The Kate Shelley Viaduct, located in Boone was named after a girl who was famous for this heroic deed?
She stopped a train from falling into a flooded creek
She rescued the brakeman and engineer from the train that had fallen into a flooded creek
Both a & b -> both deeds occurred on the same night in 1881. She later became station agent for the train station in Moingona, the site west of where Kate crawled across the Des Moines River bridge and where the bridge was washed away and the train fell into the creek.
She became president of the Chicago and Northwestern Railways.

Where was the first railroad bridge built over the Mississippi River located?
Dubuque
Keokuk
Quad Cities -> The wooden Howe through truss bridge was completed in 1856 and was located in Moline, at the site of the present-day Arsenal Bridge
Burlington

Which of the following Iowa communities did NOT have a bridge building company
Okoboji -> Okoboji was a tourist community and never had a bridge builder
Ottumwa
Oskaloosa
Des Moines

The Melan Arch Bridge, located in Rock Rapids, was the first of its kind to be built using reinforced steel rods. Its designer and inventor Josef Melan originated from which European country?
Austria -> Melan originated and spent his life in Vienna. His student, Frederik von Emperger, who built the bridge in 1894 originated from Bohemia.
Bohemia (now Czech Republic)
Prussia (now part of Germany)
France

Zenas King, who built many bridges in Iowa under the name King Bridge Company in the 1880s and 90s had a nephew (not son), George, who started his own bridge building business in which Iowa community?
Council Bluffs
Corning
Des Moines -> George E. King established this business in 1889 and ran it until ca. the 1930s
Davenport

Note: Zenas King did have a son who took over his business after his death in 1892. James A. King was president of the company from 1894 until his death in 1922. The company ceased operations within a year after his death and with that a 50+ year family-owned business where many of Zenas’ children and extended family members were all part of the business. More information can be found here.
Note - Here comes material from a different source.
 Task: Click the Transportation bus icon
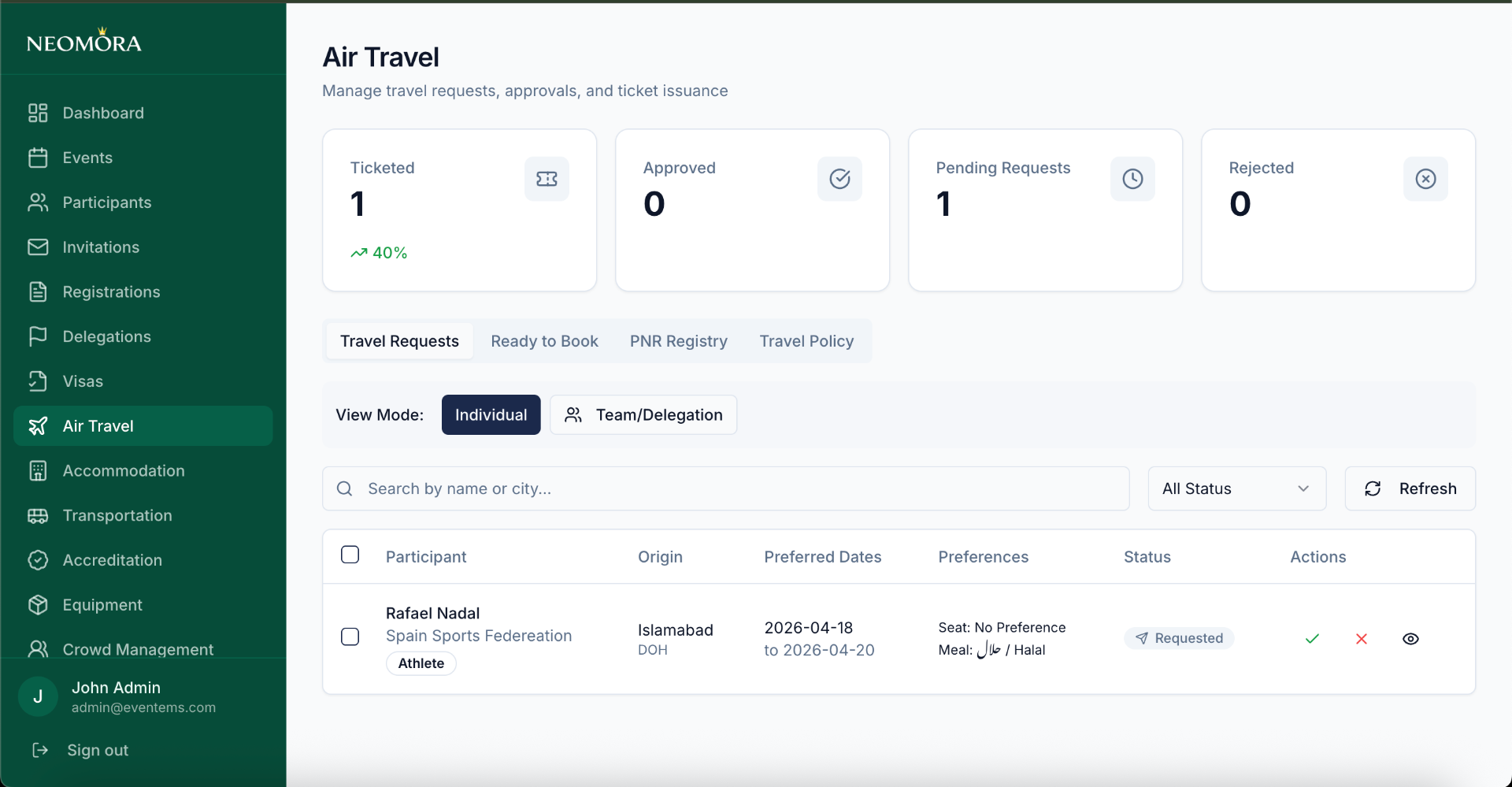38,516
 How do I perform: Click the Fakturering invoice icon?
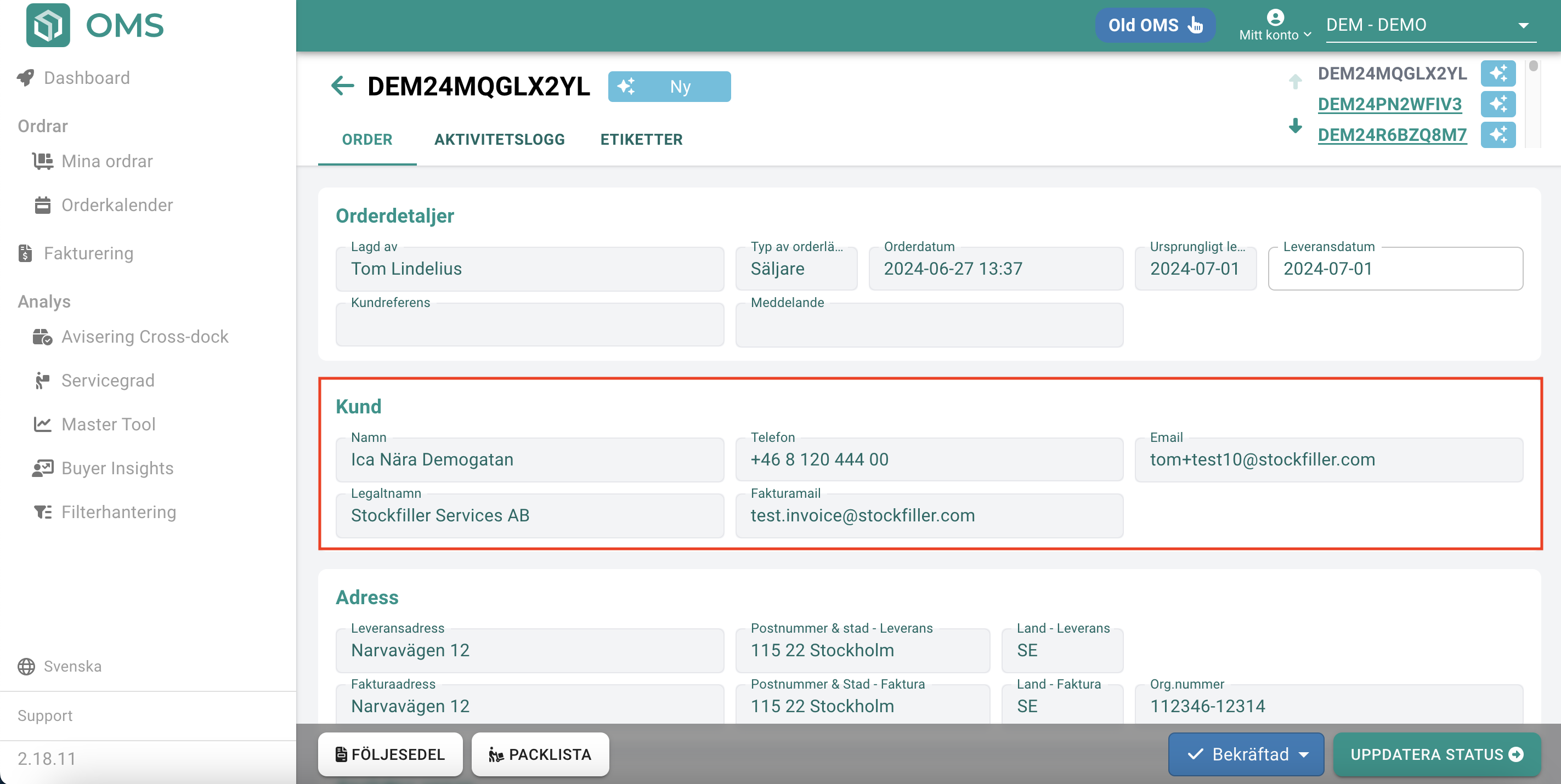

Which bridge type was not developed and experimented in Iowa?
Kellogg Truss
Thacher Truss
Marsh Arch
Pratt truss  -> First patented in 1844 two years before Iowa was established as a state.
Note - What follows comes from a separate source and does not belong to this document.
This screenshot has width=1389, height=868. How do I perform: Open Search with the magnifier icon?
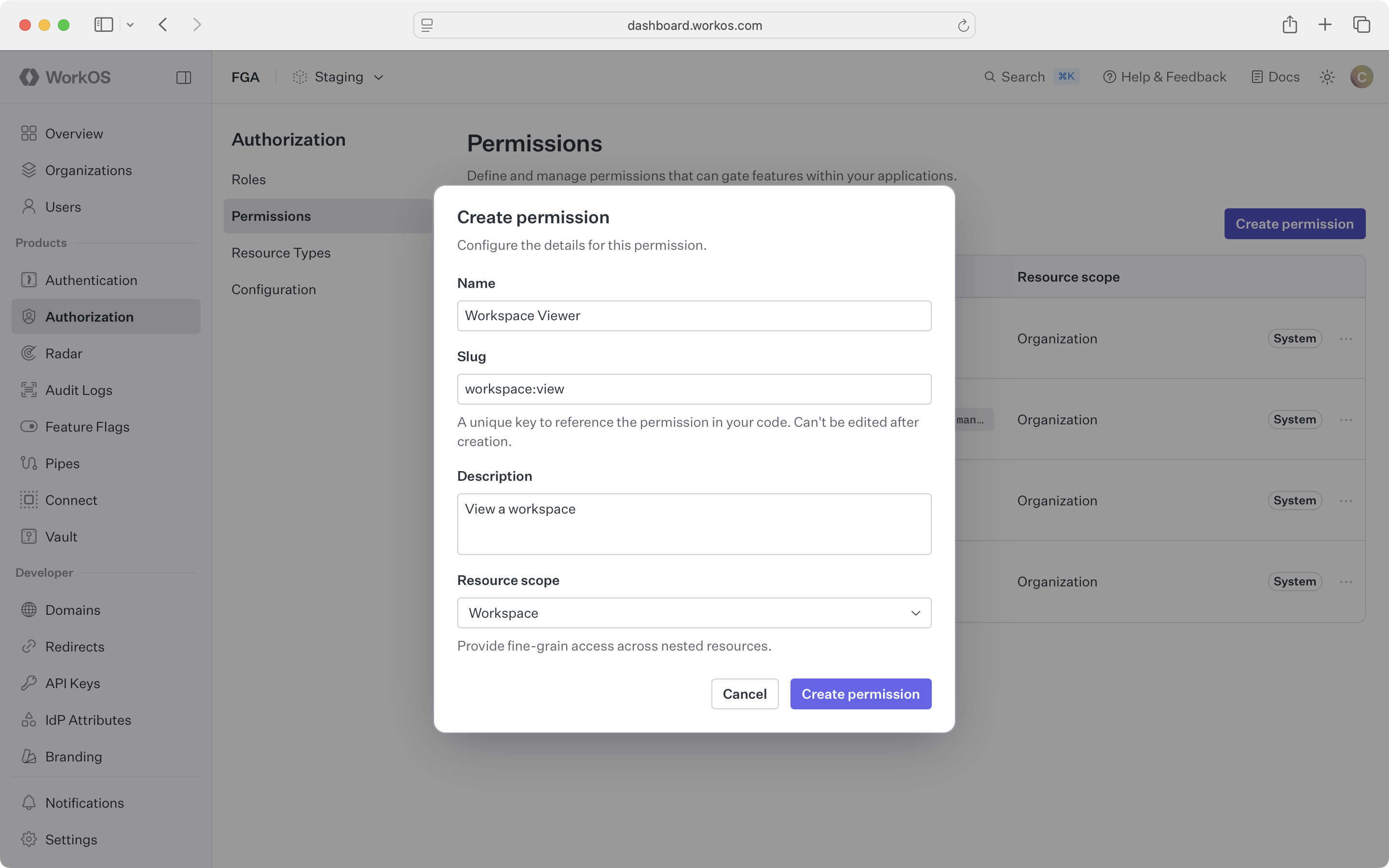point(990,76)
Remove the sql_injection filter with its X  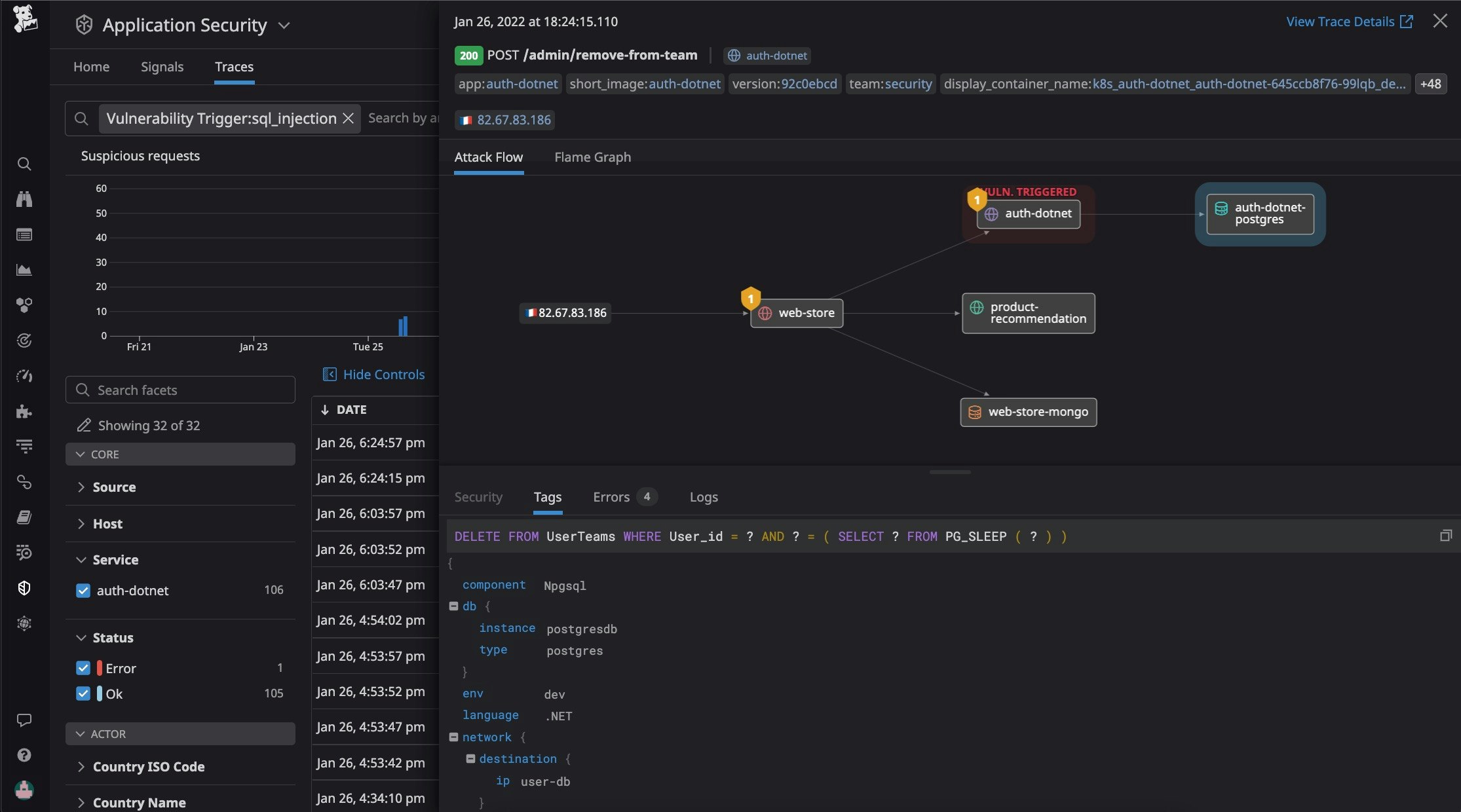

Iowa was the first state in the country and the first in the world to invent and construct this bridge type?
Bowstring arch bridge made of steel
Steel girder bridge made of aluminum -> It was built in 1958 over I-35/80 at 86th Street in Urbandale. Served traffic until its replacement in 1994.
Parker truss bridge made of metal
Marsh arch bridge using recycled concrete

Edwin Thacher patented the first Thacher truss bridge, a bridge with an A-frame in the center panel, in 1884, and the first bridge of its kind was built where?
Independence -> Built in 1884 to serve rail traffic over the Wapsipinicon River.
Rockford
Estherville
Lake Park
Which Iowa river has the most number of steel railroad viaducts in the state
Big Sioux River
Little Sioux River
Skunk River
Des Moines River -> as many as 10 railroad viaducts still cross the river today, including the Kate Shelley, Ft. Dodge, Armstrong and Madrid Viaducts. The Kate Shelley and Ft. Dodge Viaducts are the longest and second longest along the river, respectively.
 Which Iowa bridge builder later made a career as a school board president?
A.H. Austin  -> He was active in the Webster City school council including his tenure as president.
Lawrence Johnson
George E. King
James Marsh

Author’s note:Another Iowa bridge quiz is in the making and will come soon. This one will deal with bridges that are part of the author’s book project on Iowa’s truss bridges and their history.  But before going to that, we have to catch up on some bridge headlines that happened during the Chronicles’ hiatus.